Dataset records
::::

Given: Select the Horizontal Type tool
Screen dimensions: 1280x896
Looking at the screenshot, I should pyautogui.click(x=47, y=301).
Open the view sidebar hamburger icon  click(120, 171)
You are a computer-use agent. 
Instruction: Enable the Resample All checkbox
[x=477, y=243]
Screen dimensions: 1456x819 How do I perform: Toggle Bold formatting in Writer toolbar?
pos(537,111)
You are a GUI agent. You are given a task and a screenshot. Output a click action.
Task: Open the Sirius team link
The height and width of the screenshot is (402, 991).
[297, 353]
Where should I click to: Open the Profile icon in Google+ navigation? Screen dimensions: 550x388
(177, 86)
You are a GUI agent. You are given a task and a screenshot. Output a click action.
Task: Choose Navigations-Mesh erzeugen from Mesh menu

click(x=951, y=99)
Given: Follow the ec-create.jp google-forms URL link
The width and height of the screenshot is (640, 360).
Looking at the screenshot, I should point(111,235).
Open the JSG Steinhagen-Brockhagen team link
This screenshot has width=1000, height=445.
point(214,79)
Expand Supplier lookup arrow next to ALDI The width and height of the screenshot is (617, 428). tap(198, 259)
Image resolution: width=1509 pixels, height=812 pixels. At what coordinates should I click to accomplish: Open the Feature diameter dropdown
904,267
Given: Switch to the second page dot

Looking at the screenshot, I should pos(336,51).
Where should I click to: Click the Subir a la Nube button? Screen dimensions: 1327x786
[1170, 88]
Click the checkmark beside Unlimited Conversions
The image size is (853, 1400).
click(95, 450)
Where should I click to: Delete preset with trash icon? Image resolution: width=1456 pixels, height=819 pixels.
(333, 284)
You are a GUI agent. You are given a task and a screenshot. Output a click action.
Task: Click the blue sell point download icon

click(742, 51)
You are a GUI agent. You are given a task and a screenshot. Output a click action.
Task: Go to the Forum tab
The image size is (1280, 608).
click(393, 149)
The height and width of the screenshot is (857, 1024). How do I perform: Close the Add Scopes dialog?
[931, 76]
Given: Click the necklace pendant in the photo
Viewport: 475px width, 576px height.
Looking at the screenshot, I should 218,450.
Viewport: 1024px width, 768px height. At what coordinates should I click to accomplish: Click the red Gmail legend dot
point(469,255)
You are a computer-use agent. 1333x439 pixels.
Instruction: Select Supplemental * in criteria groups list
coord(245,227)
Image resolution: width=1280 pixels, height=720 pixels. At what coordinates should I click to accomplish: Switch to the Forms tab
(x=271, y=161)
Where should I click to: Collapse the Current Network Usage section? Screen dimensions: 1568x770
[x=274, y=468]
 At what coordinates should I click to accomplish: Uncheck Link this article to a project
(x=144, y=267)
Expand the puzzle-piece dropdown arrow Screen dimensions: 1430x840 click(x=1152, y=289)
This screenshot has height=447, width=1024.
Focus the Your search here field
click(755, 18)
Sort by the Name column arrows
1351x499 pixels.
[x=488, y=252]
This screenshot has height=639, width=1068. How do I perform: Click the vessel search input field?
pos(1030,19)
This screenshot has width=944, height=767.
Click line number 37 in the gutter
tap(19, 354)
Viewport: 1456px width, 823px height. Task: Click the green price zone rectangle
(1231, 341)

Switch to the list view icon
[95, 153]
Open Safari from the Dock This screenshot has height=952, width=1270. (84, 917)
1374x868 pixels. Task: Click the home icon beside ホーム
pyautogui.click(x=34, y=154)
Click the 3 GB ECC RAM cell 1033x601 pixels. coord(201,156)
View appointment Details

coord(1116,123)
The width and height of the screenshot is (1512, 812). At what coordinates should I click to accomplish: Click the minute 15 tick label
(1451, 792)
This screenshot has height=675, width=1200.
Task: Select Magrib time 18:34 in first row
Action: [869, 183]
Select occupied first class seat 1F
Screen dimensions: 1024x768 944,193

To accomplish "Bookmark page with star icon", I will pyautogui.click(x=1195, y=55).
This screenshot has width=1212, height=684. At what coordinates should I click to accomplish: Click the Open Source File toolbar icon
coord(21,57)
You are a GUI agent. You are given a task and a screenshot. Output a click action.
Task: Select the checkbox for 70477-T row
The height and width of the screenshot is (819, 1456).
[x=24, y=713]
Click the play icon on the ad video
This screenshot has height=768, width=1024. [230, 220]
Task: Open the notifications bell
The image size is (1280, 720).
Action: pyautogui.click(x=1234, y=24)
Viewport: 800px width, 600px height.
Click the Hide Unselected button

::::

> [DO THIS]
Find each line in the items that contains the string "coordinates" and copy it out.

> [RIGHT ANSWER]
Image resolution: width=1509 pixels, height=812 pixels. At what coordinates should I click to accomplish: Open the Feature diameter dropdown
Viewport: 1024px width, 768px height. At what coordinates should I click to accomplish: Click the red Gmail legend dot
Image resolution: width=1280 pixels, height=720 pixels. At what coordinates should I click to accomplish: Switch to the Forms tab
 At what coordinates should I click to accomplish: Uncheck Link this article to a project
The width and height of the screenshot is (1512, 812). At what coordinates should I click to accomplish: Click the minute 15 tick label
This screenshot has width=1212, height=684. At what coordinates should I click to accomplish: Click the Open Source File toolbar icon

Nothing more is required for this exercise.